Redécouverte d'un squelette sub-complet de ptérodactyle dans les réserves du Muséum de La Rochelle.
Nous nous proposons ici non pas de vous faire part d’une découverte mais plutôt d’une redécouverte, faite par les conservateurs du Muséum d’Histoire Naturelle de La Rochelle. Il s’agit d’un spécimen fossile de Ptérodactyle sub-complet, provenant du gisement jurassique mondialement connu de Solnhofen en Allemagne, (Bavière). Un article de 2012, publié dans les Annales de Paléontologie, fait le point sur la redécouverte de ce spécimen fossile important et tente de comprendre comment celui-ci a pu progressivement tomber dans l’oubli des réserves du Muséum d'histoire naturelle de La Rochelle.
Le présent article sera ausi l'occasion pour nous de faire le point sur les restes de ptérosaures connus dans le Jurassique supérieur charentais. Une bonne occasion de mettre en lumière le carctère exceptionnel de ce genre de découverte à l'échelle française.
Un Pterodactyle de Solnhofen à La Rochelle!
Durant de nombreux mois, la salle de paléontologie et de géologie du Muséum d’Histoire Naturelle de La Rochelle est restée fermée au public dans le but de la réaménager : les derniers travaux de restauration entrepris ces dernières années, avaient abouti à l’élaboration d’une exposition permanente d’échantillons fossiles males éclairés et peu nombreux, dans le sous-sol voûté du muséum. En 2012, un petit groupe de spécialistes a donc décidé de fermer cette salle, de la réorganiser et de procéder à un inventaire exhaustif des collections de paléontologie de cette institution. Un chantier de longue alène qui s’est achevé en 2014 et qui permet de découvrir à nouveau cette salle dont la qualité de présentation et le nombre d’échantillons fossiles ont beaucoup progressé.
C’est lors de l’inventaire des collections que fut redécouvert le fossile que nous allons vous présenter. Il s’agit d’un squelette sub-complet appartenant au genre Pterodactylus (Cuvier 1809), provenant du Konservat-Lagerstätten du Jurassique supérieur de Solnhofen en Allemagne.
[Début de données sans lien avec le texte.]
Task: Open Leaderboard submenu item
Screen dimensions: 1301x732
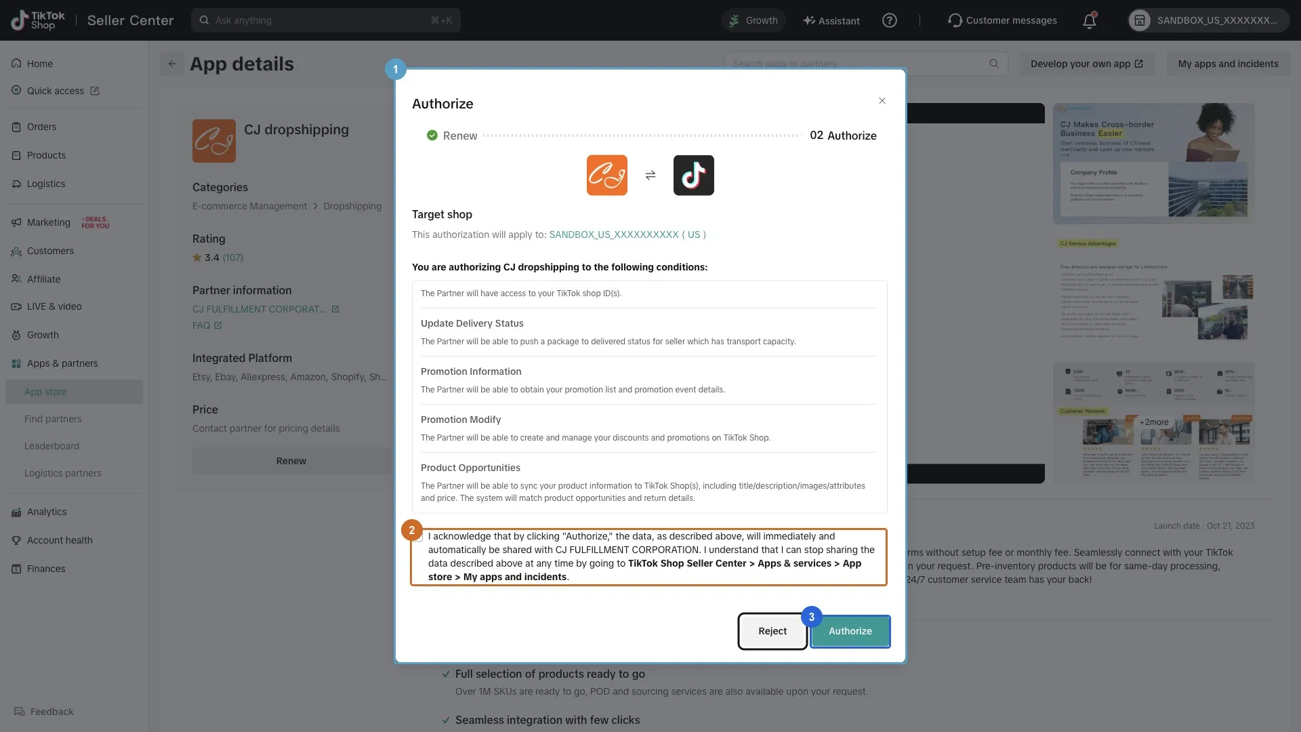Action: point(51,446)
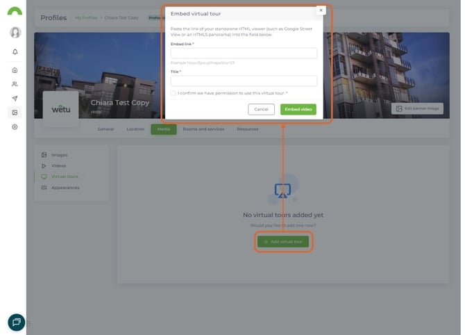Image resolution: width=465 pixels, height=335 pixels.
Task: Open Rooms and services tab
Action: point(203,129)
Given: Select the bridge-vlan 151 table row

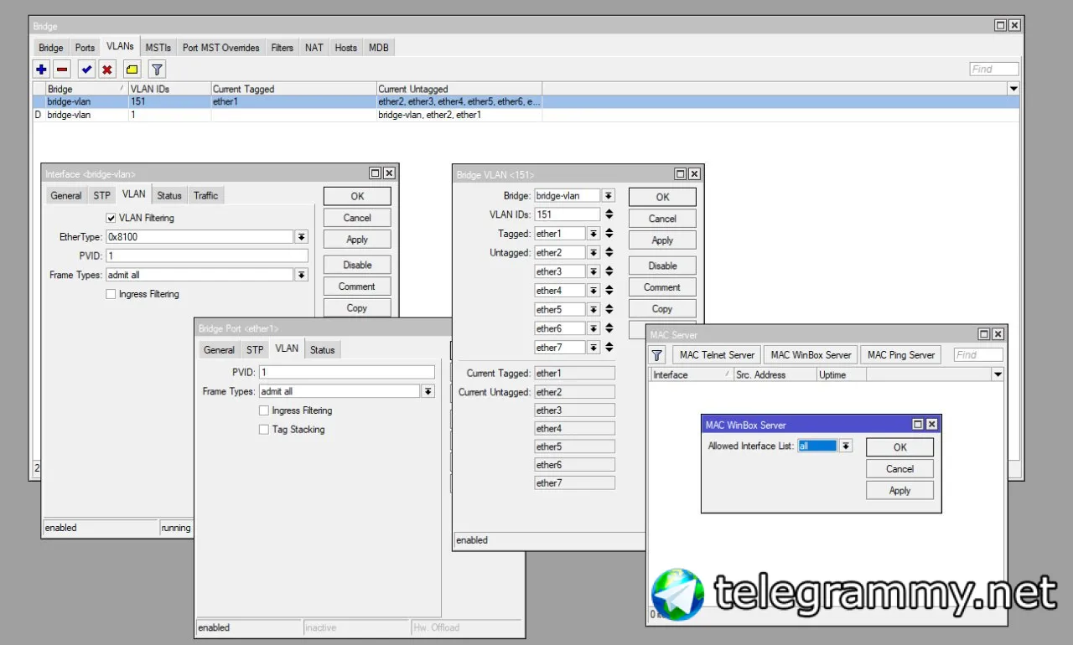Looking at the screenshot, I should tap(526, 101).
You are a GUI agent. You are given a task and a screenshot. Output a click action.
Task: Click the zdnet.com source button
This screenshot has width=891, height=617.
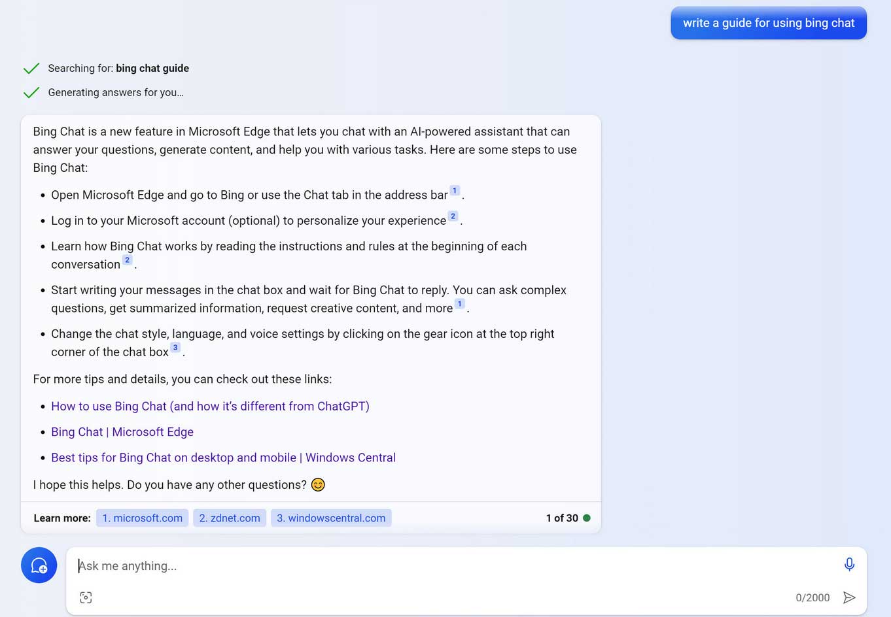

La découverte est d’importance puisque les fossiles de ptérosaures mis au jour à Solnhofen sont très rares, (une trentaine de spécimens sont connus) et très peu de fossiles authentiques peuvent être observés dans les différents musées et muséums de France.
Description du spécimen fossile.
Le spécimen, long d’une dizaine de centimètres (taille inhabituellement grande pour ce genre), présentant sa face latérale gauche, est partiellement conservé sur une dalle de calcaire lithographique, en position opisthotonique. Plusieurs partie du squelette sont manquantes, telles que : certaines sections du bec et des dents, des os de la boîte crânienne ou encore des portions d’os des ailes et des pates. Cependant l’étude de ces lacunes anatomiques est rendue possible grâce aux empreintes très nettes que les os ont laissées dans le calcaire. Les spécialistes qui ont examiné le fossile ont également reconnu une anomalie dans l’anatomie de ce ptérodactyle : l’un des tibias de l’animal présente une courbure inhabituelle en son milieu, qui laisse supposer une consolidation de cet os consécutive à une blessure ou une fracture. Impossible malheureusement de déterminer l'origine de cette fracture consolidée avec laquelle cet individu a dû vivre le reste de sa vie. "Bataille" aérienne ? Atterissage mouvementé ? Attaque au sol ? Une enquête impossible à résoudre!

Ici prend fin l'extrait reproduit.